After you beat the oval, you get the Ridge City FM DJ signing off (literally) and the credits roll. The idea of the DJ being in the game as an announcer/live broadcaster was super underdeveloped, to the point of sticking out. I’m actually fine with that–no one really wants Striker from Burnout 3 again–but the earnest little clip of audio talking about “racers competing in Ridge City” always plays at the same point in lap 3 of most courses, and it’s really the only bit of flavor except for the regular lap announcements and such that have been in the series forever. In the sound test, you can tab between tracks, and the track doesn’t play until the DJ makes a remark and queues it up, which is also cute.
The end credits music is goddamn incredible!
Actually, overall, it’s a good soundtrack. More vocal tracks than any other Ridge Racer game? Some period stuff that didn’t age very well, a few things that fade into the background, but a lot of bangers nevertheless. There’s a version of Grip that’s really good, and I am a huge sucker for Grip!
Unrelated to RRV, here is Grip remade on two Nintendo DS-i’s running the Korg MS-10 app that I listen to all the goddamn time:
Just some other stray thoughts about RRV:
The AI racers are super aggressive in a way I ended up finding pretty fun! Sometimes I would get bullied so hard at the start that I had to laugh.
The game runs in 480i mode at 60 fps, and continues with the art direction from R4, so it’s got chunky interlaced pixels, but still looks great. The three times of day are “slightly overcast” (not really, but it feels like that with the art direction), sunset, and nighttime. I like the look, but the only time I rubbed against it was when racing on the original Ridge Racer courses, because you expect to see a Sega blue sky and neon colors everywhere, not this grownup-ass soothing adult aesthetic.
There are, unsurprisingly, a lot of very low-res textures with bilinear filtering…this is like, the first PS2 game after all. But what I found surprising was seeing that you can somehow straight up see the regular, almost unfiltered-looking pixels on some parts of the cars when viewed close up, for whatever reason. I feel like if you turned all the bilinear filtering off, this would look pretty close to R4, which is not so much a slight on this being a PS2 launch title as it is saying that R4 reached the stratosphere as a late stage PSX game and got there somehow. UI design is not nearly as good as R4’s, but nothing else would ever compete with that again, I reckon.
My overall bottom line impression is that I liked RRV–it feels to me to be very close in feel to (my memory of) the first Ridge Racer, especially in it’s rough edges and the challenge it presents. It feels like a slightly incomplete entry in the series in the way that the PSX/System 22 games don’t, because it’s a launch title and was probably developed in 8 months on a brand new SDK. Given that context, it’s pretty great.

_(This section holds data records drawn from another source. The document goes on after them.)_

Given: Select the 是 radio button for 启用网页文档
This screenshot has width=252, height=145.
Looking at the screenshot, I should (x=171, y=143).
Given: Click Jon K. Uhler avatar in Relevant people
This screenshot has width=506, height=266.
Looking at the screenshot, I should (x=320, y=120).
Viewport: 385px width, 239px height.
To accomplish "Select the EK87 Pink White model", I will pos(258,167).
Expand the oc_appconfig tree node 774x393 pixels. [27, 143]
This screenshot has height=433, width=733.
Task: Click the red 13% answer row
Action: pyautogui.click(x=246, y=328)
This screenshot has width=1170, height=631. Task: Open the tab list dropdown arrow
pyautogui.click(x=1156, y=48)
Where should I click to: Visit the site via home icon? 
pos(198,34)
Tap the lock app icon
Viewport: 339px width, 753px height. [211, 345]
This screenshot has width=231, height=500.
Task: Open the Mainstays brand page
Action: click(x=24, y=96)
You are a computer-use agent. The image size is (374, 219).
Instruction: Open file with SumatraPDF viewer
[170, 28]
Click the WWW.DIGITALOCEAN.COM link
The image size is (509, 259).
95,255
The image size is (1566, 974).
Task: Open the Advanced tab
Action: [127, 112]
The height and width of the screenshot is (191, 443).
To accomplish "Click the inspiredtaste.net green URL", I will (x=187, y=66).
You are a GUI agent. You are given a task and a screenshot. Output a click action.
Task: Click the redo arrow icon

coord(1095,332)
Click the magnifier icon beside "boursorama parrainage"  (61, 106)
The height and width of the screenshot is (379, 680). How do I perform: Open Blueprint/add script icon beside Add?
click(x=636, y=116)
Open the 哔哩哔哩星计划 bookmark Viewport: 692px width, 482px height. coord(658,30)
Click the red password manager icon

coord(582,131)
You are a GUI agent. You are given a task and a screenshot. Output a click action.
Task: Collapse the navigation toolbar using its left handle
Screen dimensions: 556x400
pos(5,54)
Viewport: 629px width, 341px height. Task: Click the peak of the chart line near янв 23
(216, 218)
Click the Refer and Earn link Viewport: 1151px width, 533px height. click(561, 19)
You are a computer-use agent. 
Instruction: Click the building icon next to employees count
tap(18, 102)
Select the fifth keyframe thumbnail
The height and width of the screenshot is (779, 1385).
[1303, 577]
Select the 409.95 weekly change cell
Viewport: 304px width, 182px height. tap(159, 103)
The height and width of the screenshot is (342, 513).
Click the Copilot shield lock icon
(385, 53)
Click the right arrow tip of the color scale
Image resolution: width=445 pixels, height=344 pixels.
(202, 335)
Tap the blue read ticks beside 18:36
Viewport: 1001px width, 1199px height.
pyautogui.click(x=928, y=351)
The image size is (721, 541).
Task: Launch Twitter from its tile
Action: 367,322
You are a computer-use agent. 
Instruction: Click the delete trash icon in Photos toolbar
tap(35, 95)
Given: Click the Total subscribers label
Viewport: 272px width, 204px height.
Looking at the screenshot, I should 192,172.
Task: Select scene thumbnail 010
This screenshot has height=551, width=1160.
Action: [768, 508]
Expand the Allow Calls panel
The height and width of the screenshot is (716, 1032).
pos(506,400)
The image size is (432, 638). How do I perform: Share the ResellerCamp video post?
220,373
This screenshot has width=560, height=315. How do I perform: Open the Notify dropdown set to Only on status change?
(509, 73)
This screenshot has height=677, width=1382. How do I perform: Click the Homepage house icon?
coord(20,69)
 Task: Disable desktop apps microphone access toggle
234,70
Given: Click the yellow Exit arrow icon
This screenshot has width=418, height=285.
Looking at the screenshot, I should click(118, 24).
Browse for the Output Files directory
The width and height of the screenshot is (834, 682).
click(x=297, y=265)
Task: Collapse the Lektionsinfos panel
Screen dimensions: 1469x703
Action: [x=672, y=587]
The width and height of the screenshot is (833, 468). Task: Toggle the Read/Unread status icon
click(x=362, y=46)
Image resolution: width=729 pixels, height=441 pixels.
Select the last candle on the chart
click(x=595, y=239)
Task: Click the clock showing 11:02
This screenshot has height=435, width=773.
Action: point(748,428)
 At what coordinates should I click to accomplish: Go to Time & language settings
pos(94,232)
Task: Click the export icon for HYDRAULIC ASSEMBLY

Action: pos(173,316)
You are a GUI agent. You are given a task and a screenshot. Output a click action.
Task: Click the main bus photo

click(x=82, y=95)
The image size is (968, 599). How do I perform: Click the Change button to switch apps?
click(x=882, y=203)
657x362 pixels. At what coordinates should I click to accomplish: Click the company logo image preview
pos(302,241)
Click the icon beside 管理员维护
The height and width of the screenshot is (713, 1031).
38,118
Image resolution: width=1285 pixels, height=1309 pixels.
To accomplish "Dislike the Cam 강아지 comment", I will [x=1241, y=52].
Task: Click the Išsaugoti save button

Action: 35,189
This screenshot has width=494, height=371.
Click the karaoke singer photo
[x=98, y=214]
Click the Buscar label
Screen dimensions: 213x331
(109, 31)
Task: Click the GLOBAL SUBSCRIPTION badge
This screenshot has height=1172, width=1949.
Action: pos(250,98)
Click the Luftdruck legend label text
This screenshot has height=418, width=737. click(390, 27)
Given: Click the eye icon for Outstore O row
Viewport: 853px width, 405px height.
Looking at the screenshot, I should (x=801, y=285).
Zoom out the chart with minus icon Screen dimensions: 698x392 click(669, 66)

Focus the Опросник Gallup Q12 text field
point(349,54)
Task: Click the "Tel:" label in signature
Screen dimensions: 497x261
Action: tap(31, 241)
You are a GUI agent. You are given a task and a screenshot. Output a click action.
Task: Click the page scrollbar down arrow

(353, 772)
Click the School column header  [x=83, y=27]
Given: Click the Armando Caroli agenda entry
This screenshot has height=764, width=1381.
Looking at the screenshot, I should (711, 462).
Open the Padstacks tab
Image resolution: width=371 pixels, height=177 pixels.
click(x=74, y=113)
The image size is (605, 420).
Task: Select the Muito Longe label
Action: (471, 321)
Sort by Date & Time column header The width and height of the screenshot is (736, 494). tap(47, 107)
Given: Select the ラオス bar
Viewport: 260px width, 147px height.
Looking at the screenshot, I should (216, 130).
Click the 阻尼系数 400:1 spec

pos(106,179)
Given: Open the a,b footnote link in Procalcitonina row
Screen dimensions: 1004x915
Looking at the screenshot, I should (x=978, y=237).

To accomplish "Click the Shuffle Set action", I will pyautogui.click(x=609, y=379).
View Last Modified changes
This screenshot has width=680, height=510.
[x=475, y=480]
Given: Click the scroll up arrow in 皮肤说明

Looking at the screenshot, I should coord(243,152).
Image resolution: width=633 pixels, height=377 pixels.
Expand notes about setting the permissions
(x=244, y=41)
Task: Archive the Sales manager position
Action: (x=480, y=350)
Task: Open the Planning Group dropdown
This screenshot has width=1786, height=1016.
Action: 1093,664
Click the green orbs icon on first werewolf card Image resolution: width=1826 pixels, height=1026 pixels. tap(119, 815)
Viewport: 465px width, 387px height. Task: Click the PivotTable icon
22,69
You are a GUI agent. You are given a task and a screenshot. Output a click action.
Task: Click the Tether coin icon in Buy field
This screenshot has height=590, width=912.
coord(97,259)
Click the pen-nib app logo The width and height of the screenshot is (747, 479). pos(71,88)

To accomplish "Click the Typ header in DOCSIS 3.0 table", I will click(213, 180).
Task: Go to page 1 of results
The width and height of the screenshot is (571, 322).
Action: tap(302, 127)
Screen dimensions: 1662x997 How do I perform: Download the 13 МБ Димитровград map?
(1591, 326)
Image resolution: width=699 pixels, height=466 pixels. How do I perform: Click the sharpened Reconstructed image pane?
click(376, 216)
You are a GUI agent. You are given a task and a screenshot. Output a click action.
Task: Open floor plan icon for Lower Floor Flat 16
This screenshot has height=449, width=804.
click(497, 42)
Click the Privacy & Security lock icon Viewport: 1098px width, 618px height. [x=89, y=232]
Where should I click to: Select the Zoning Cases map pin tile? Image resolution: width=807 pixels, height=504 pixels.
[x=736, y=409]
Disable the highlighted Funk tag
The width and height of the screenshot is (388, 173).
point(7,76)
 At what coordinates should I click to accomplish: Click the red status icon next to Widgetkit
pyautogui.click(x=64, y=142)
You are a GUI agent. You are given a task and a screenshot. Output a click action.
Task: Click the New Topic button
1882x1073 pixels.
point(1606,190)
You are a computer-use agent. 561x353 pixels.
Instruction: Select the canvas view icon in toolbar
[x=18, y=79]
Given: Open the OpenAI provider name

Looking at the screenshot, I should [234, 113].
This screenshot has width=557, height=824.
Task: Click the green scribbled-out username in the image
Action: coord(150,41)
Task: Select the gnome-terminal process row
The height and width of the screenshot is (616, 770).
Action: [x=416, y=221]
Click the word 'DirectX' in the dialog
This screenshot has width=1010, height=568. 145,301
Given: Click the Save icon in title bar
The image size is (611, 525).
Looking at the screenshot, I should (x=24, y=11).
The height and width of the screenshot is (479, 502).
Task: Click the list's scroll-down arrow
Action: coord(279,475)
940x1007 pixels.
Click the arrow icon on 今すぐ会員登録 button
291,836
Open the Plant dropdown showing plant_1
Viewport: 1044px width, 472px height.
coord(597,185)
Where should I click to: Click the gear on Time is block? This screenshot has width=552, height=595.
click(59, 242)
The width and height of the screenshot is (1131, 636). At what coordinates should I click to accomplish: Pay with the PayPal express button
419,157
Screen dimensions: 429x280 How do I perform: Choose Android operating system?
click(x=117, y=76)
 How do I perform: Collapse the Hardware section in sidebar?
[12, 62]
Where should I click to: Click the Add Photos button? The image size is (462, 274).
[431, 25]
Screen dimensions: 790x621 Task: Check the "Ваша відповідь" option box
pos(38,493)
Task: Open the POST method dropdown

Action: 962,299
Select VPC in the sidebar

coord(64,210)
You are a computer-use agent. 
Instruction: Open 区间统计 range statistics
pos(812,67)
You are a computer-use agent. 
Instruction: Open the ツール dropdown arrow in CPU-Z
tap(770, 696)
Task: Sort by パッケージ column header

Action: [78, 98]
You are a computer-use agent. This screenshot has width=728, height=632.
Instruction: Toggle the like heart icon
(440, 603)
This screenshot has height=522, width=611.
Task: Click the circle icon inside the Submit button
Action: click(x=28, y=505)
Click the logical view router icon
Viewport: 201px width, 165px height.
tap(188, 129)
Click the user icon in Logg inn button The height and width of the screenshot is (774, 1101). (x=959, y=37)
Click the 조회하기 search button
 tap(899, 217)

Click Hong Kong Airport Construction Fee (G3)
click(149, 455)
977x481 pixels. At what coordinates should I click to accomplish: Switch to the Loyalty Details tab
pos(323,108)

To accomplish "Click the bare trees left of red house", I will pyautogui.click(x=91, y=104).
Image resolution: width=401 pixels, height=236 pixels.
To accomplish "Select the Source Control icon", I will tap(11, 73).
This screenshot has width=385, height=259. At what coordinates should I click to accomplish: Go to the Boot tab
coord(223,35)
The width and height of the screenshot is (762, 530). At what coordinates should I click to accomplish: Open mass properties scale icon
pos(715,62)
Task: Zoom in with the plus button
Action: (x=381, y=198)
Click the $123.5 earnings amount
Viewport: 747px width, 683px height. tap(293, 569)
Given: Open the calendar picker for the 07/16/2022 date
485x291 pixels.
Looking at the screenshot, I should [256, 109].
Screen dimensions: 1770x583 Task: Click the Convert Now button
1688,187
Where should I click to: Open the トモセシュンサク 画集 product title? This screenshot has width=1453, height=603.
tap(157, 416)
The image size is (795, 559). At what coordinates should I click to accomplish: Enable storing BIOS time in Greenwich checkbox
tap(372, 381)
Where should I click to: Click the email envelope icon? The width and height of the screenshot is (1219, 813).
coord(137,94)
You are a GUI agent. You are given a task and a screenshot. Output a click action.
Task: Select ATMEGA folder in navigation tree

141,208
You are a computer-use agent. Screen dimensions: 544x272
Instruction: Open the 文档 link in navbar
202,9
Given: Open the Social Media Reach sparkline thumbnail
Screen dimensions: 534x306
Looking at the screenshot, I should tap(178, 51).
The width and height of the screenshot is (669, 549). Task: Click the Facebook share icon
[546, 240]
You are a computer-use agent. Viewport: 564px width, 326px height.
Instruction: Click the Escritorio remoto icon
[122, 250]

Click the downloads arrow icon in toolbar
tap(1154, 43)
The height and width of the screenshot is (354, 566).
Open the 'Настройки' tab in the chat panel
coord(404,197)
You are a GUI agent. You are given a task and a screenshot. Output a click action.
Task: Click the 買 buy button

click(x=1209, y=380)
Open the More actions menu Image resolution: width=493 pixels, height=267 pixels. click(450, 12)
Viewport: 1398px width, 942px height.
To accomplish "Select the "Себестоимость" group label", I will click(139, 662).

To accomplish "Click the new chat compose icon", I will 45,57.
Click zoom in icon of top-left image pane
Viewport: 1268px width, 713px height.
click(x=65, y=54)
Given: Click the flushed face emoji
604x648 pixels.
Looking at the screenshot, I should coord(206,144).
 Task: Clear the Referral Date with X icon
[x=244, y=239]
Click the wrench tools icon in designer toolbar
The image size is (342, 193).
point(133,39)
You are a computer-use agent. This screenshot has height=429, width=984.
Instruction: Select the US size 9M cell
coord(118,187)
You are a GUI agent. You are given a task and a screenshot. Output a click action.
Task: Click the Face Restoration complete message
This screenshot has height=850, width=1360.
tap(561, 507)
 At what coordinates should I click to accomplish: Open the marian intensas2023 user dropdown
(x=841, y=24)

I did notice a bit of the powerslide “magnet” creeping in at times (as long as you are in a slide, you will follow the line of the turn) but it is nowhere near as severe as it will be in the games coming up! It feels like a good balance where it is still a useful tool, but cannot be deployed at any moment to save your butt, because it is still easy to deploy it incorrectly and you will either lose speed or hit a barrier. You still need to learn the courses and figure out where to brake to keep your pace up, and slight taps on the barrier add up if you’re not vigilant.
Am I going to pick up Ridge Racer 3D next? I probably should.